EXERCISE REQUIREMENTS –
Pictures in the listing should not be copied. Reproduce, word for word, each line from the one holding "Given: Collapse the" through the final line.

AVAILABLE DATA –
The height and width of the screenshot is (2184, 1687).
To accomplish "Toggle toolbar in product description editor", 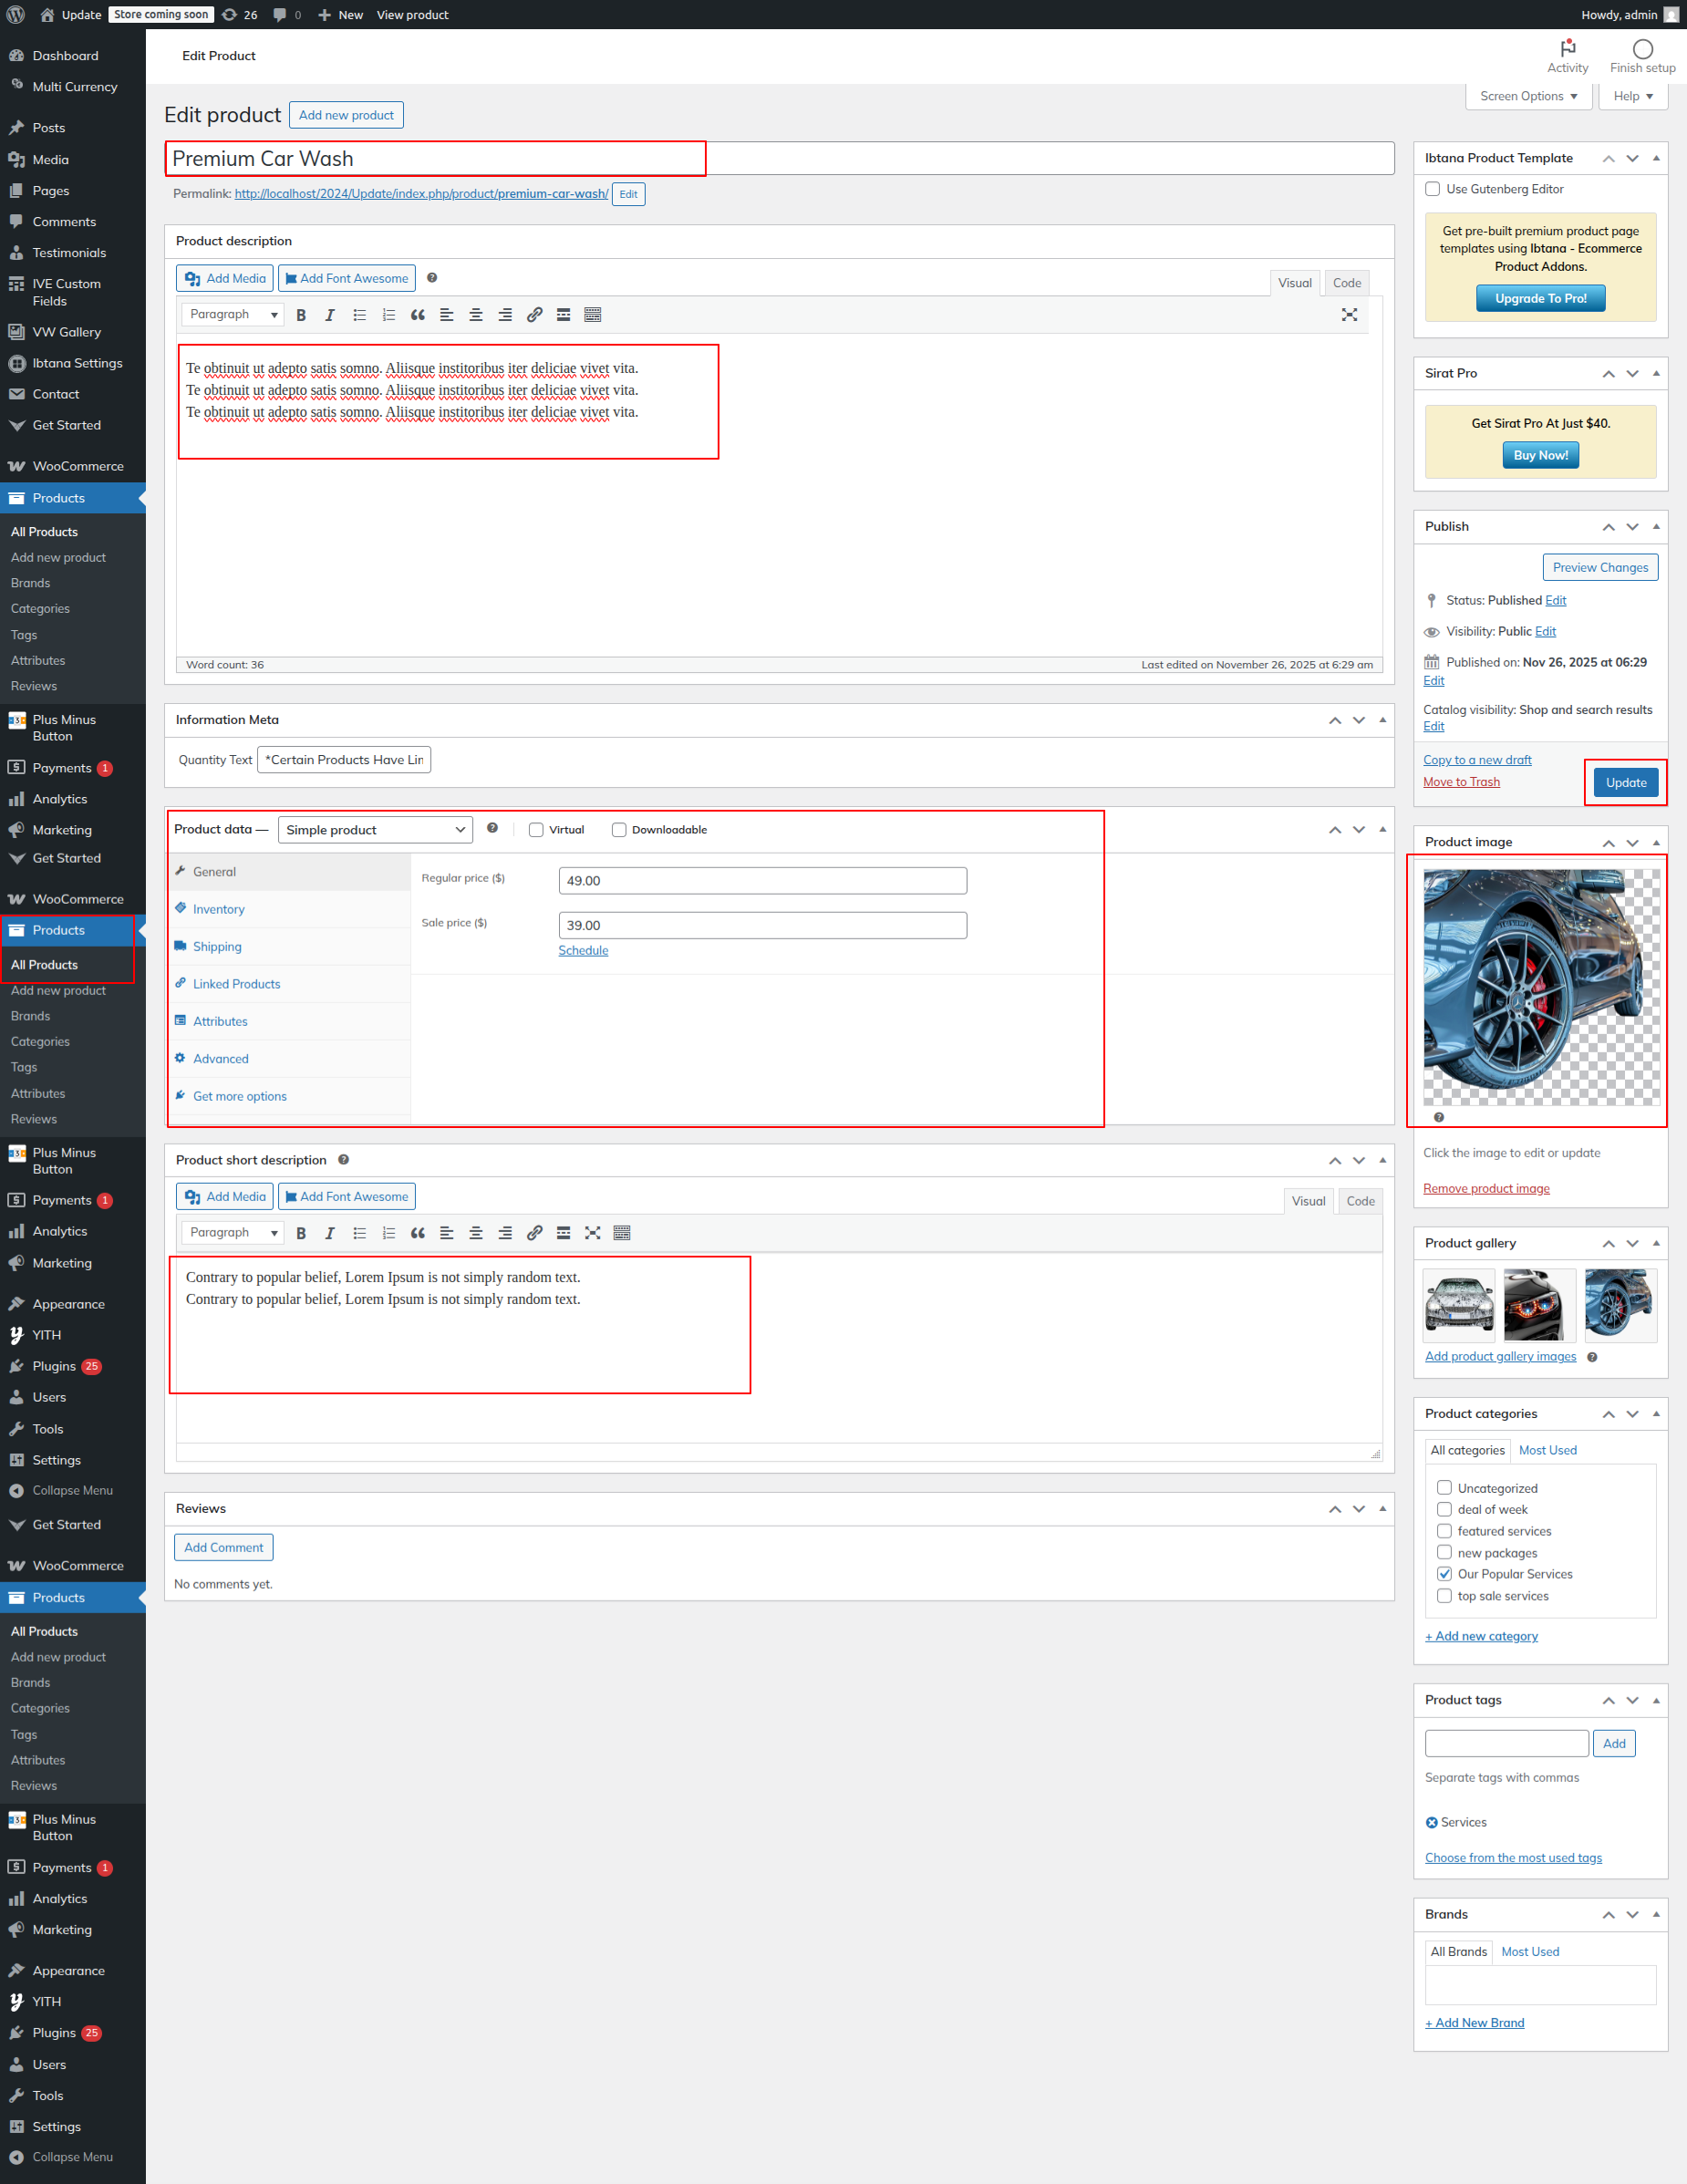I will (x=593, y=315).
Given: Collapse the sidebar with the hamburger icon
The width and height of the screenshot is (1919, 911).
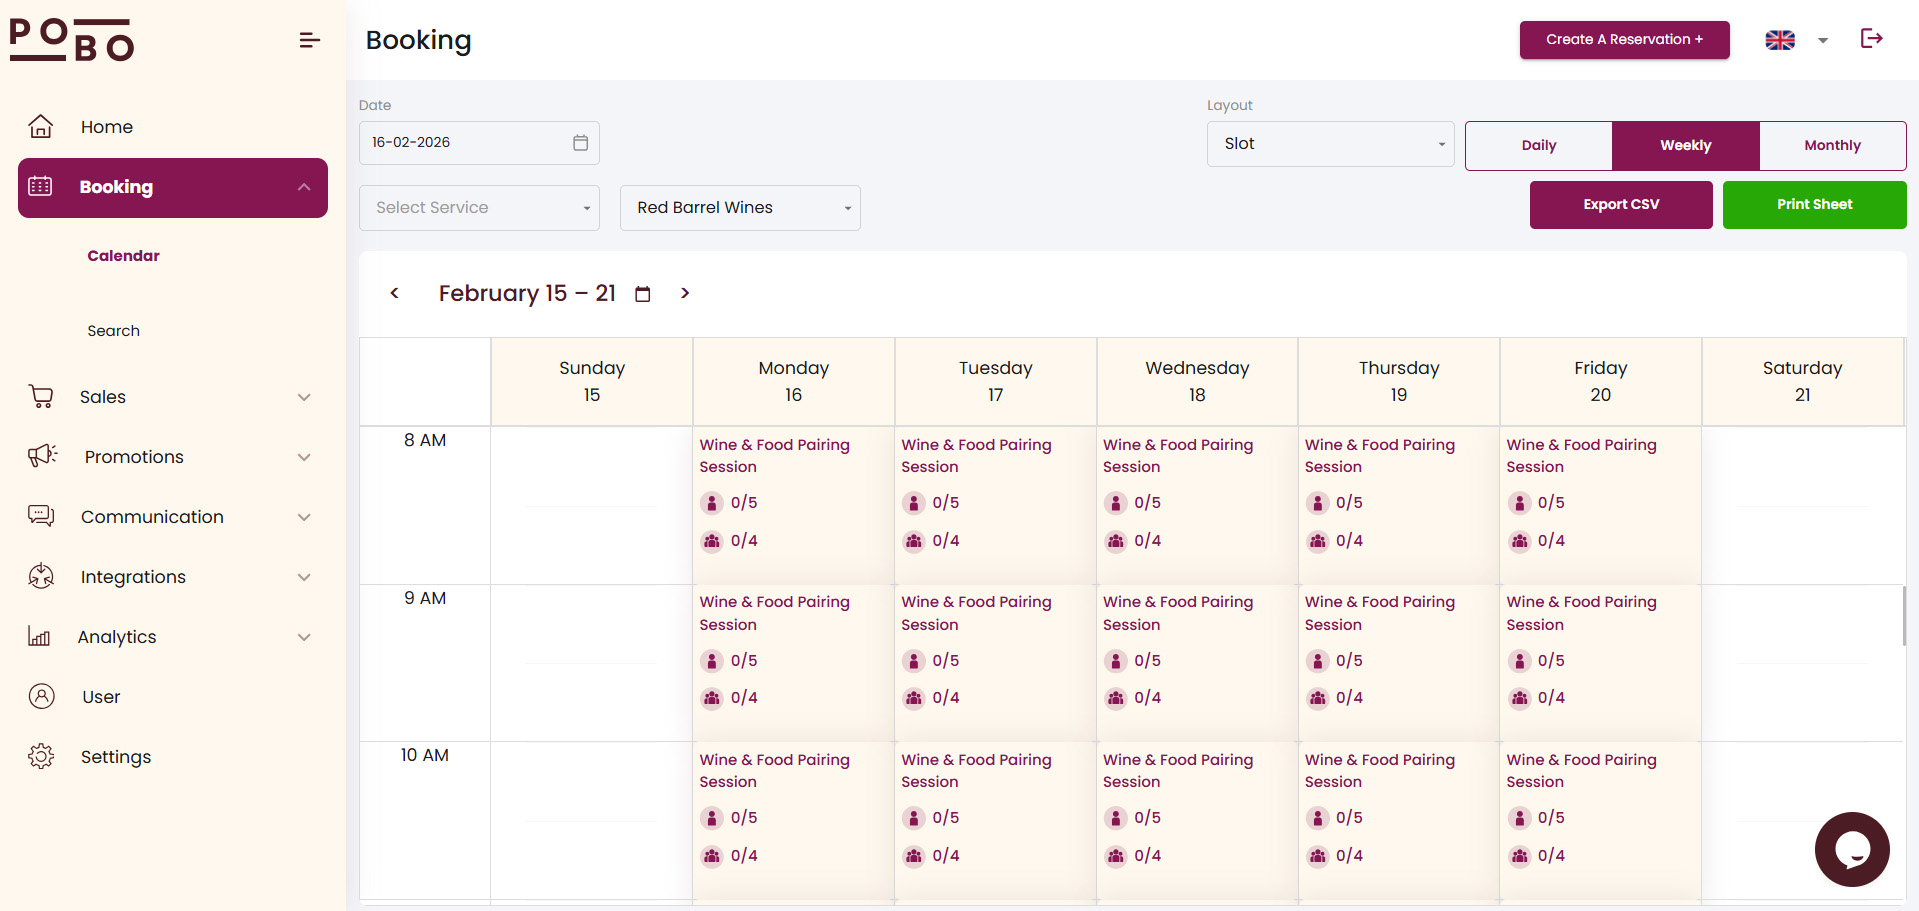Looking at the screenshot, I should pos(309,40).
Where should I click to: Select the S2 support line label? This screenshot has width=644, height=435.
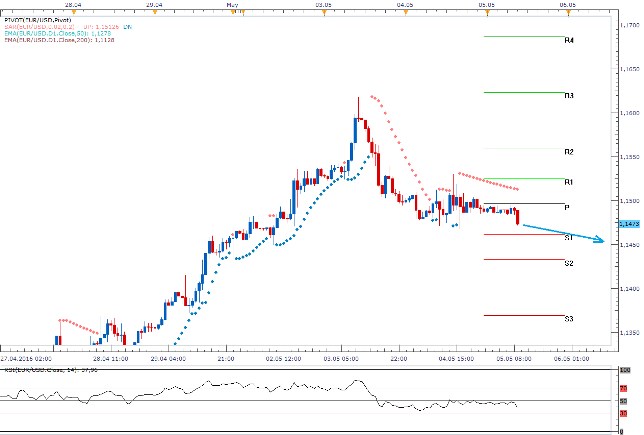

EXERCISE ANSWER –
Given: Collapse the sidebar with the hamburger icon
The width and height of the screenshot is (1919, 911).
Looking at the screenshot, I should pos(309,40).
Where should I click to: Select the S2 support line label? This screenshot has width=644, height=435.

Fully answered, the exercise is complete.